Set cinematografici e pubblicità a Milano: le cifre del primo semestre e l’impatto dei canali olimpici
Dalle telecamere nel Quadrilatero fino al Parco Lambro: la suddivisione dei set tra spot commerciali, documentari culturali e film nella città lombarda

Il capoluogo lombardo consolida il proprio ruolo di scenario d’eccellenza per la realizzazione di progetti fotografici, pubblicitari e cinematografici a livello nazionale ed internazionale. Nel corso del primo semestre del 2026, gli uffici di Palazzo Marino hanno accordato 414 autorizzazioni per la posa di set ed architetture di ripresa all’interno di parchi pubblici, edifici di rappresentanza e piazze del centro storico.
Il dato rispecchia un trend strutturale in costante crescita, confermando le performance già registrate negli anni precedenti: il bilancio finale del 2025 si era infatti chiuso con 562 permessi concessi, a fronte dei 560 del 2024 ed ai 536 registrati nel corso del 2023.
Procedure semplificate per l’evento olimpico e le piazze più richieste dalle produzioni
A dare un forte impulso alle attività della prima metà dell’anno è stato il percorso amministrativo speciale introdotto dalla giunta per i Giochi Olimpici e Paralimpici di Milano Cortina 2026. L’adozione di un iter procedurale snello ha consentito di evadere 184 istanze connesse alla comunicazione ed alla promozione della manifestazione sportiva.

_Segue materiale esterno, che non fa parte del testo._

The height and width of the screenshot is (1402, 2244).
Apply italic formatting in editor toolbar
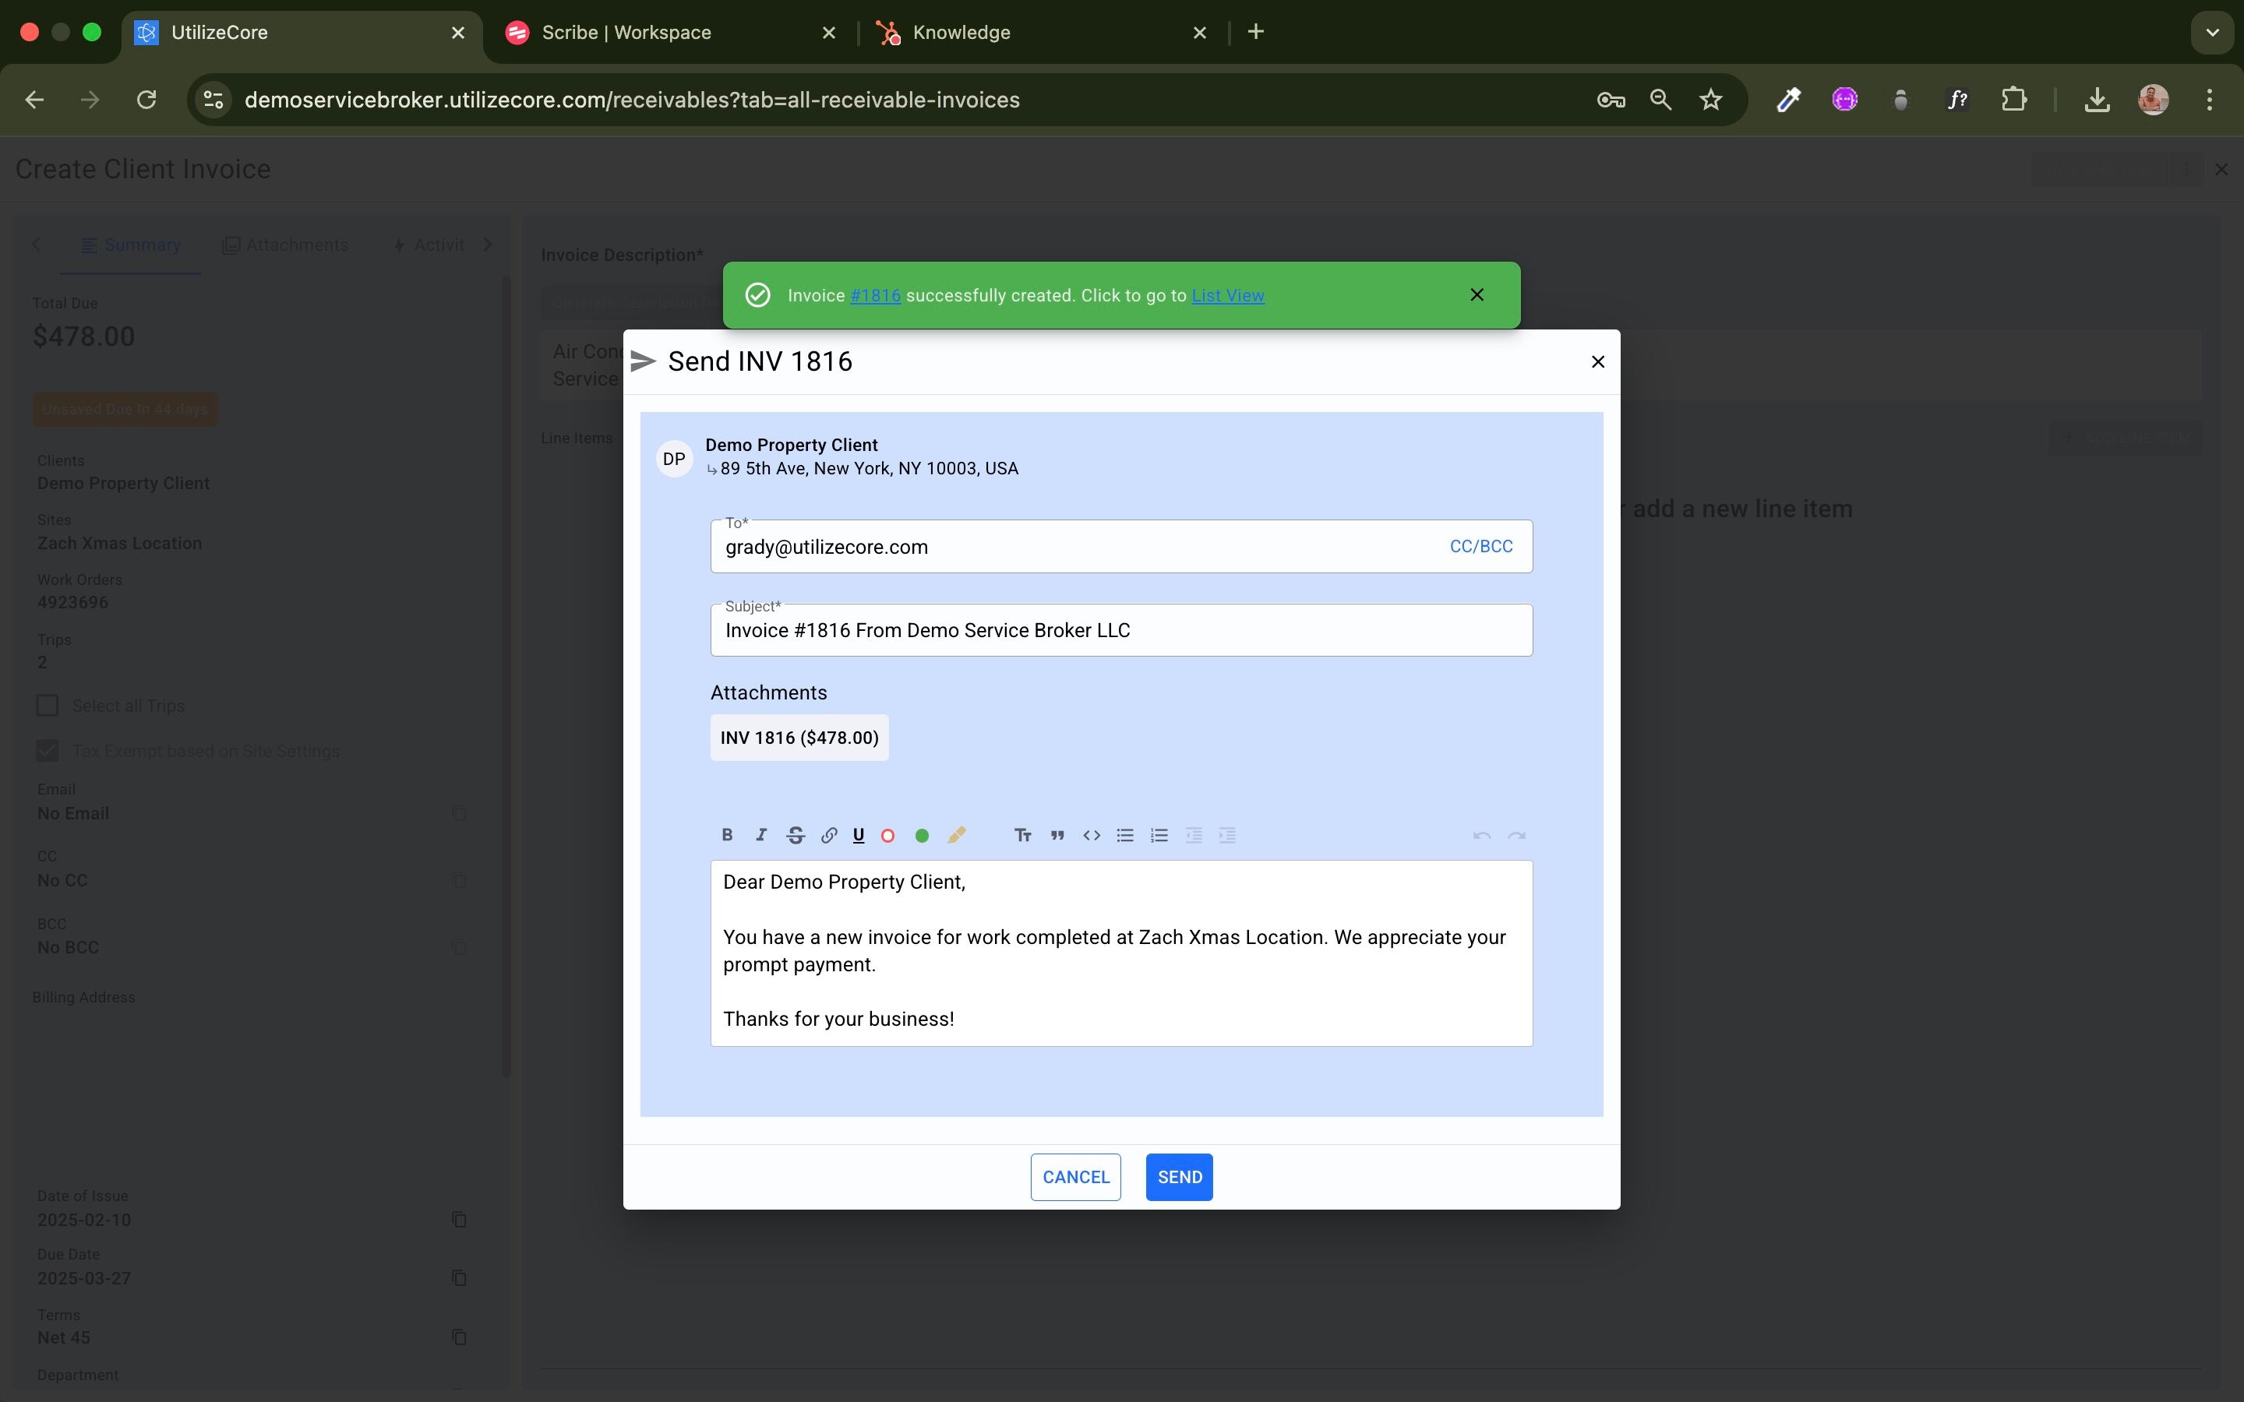760,835
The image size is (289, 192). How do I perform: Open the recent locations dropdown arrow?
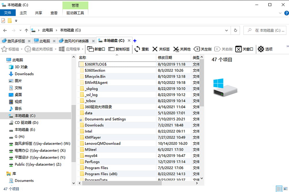(20, 30)
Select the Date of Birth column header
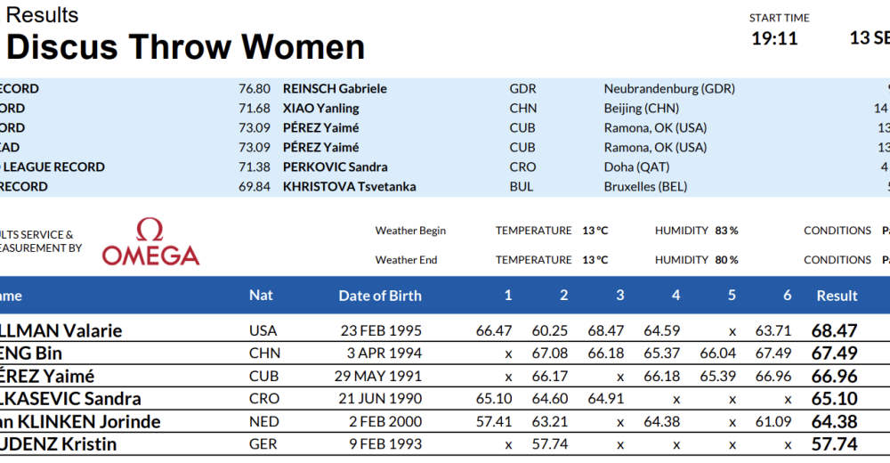The height and width of the screenshot is (463, 890). point(380,296)
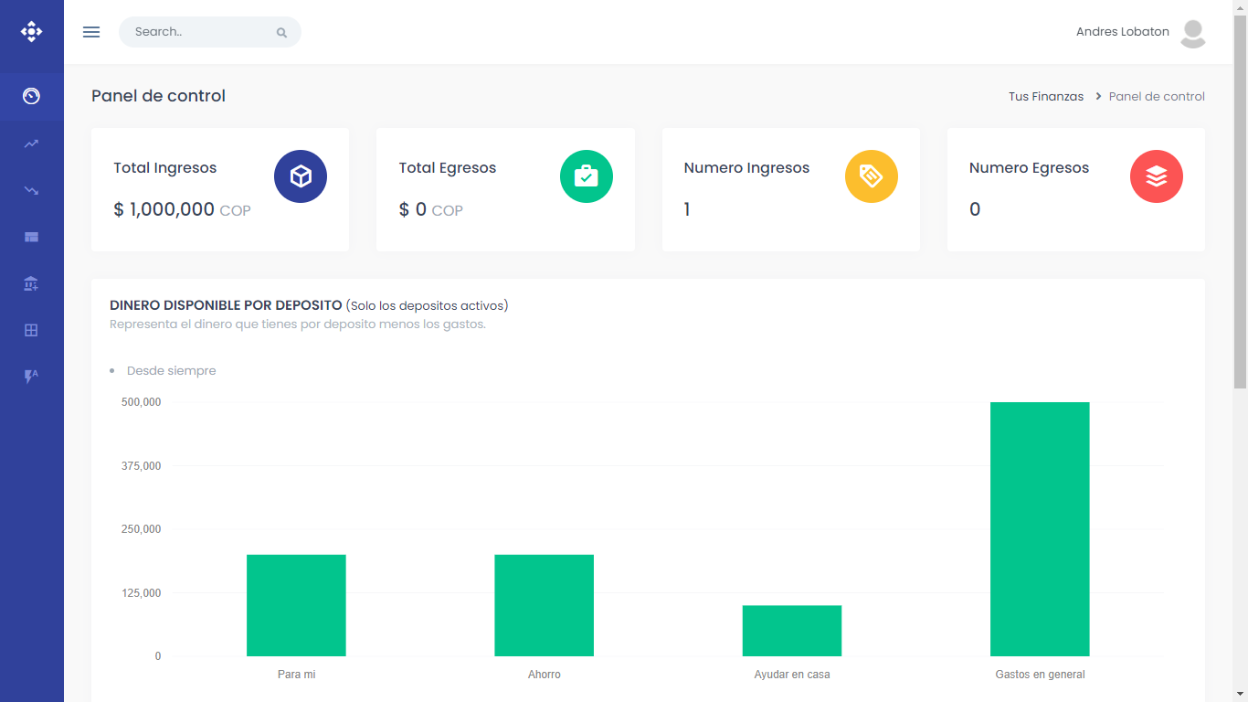
Task: Click the bank-with-plus icon in sidebar
Action: coord(31,284)
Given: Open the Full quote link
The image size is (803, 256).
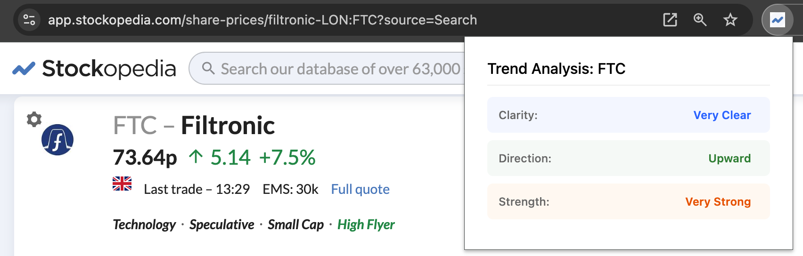Looking at the screenshot, I should [361, 189].
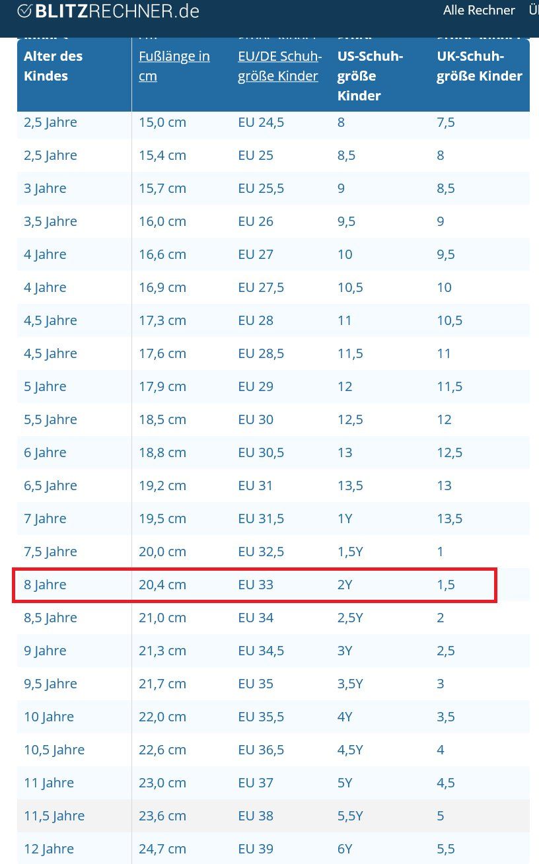Open the BLITZRECHNER.de homepage link
The height and width of the screenshot is (864, 539).
108,11
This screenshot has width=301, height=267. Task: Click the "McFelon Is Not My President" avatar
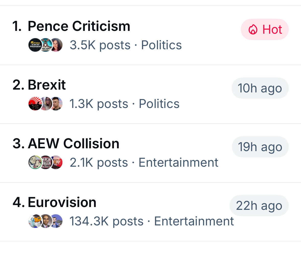[x=34, y=45]
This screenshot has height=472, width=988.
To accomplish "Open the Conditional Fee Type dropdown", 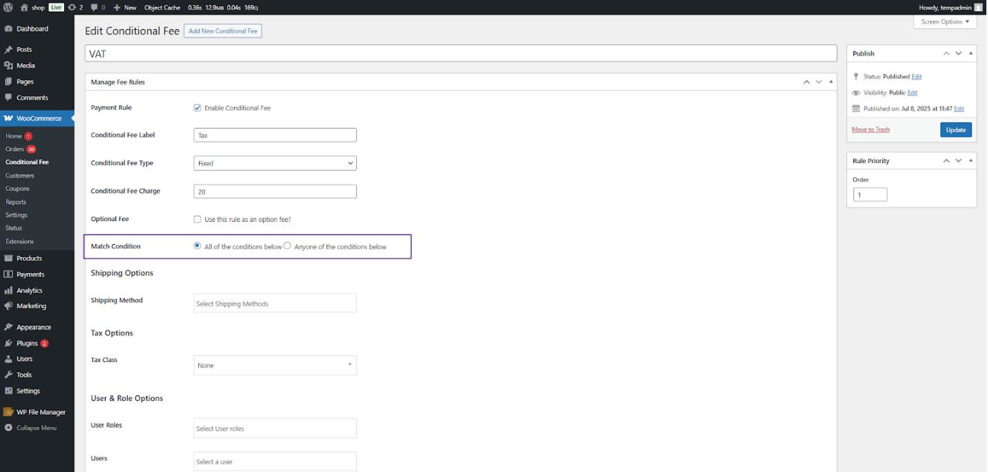I will tap(275, 163).
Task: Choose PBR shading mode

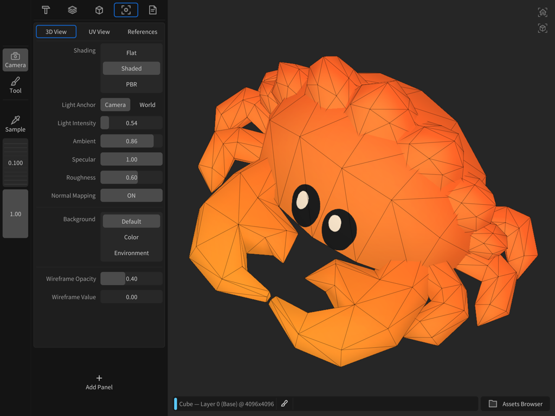Action: (131, 84)
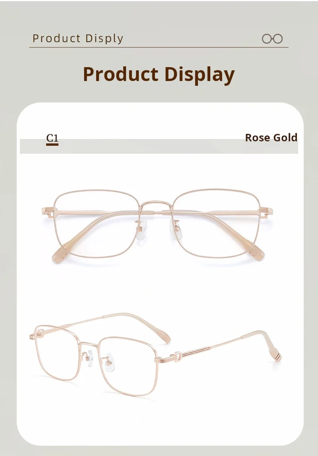Click the "Product Disply" header text

point(78,39)
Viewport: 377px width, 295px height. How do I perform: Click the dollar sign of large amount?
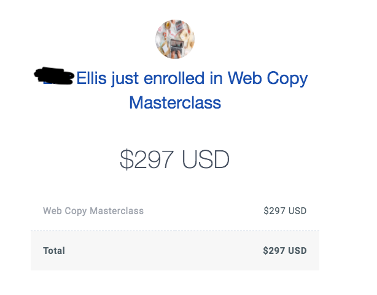(126, 159)
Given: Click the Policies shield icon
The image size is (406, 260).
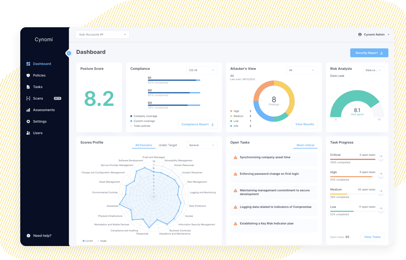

Tra gli spazi che continuano ad attrarre il maggior volume di troupe figurano le location storiche ed i parchi cittadini:
- Piazza Duomo, la Galleria Vittorio Emanuele II e piazza della Scala
- L’Arco della Pace, Parco Sempione ed il Castello Sforzesco
- I Giardini Montanelli, Brera e le vie del Quadrilatero della Moda
- Poli periferici e culturali quali Parco Lambro, la Cittadella degli Archivi e la Biblioteca Calvairate
Ripartizione dei generi audiovisivi: la predominanza del settore pubblicitario
Escludendo i dossier legati alle Olimpiadi, le restanti 230 richieste autorizzate si dividono in 121 servizi fotografici, 88 riprese video e 21 produzioni propriamente cinematografiche.
Analizzando i format di destinazione dei contenuti realizzati sul territorio comunale, la fetta principale del mercato resta occupata dagli spot pubblicitari con 122 licenze trasmesse. Il quadro si completa con 23 documentari a carattere scientifico e culturale, 20 registrazioni di eventi e spettacoli dal vivo, 7 esercitazioni a scopo didattico, 5 scatti per pubblicazioni editoriali, 3 videoclip musicali e 29 progetti di varia natura tecnica.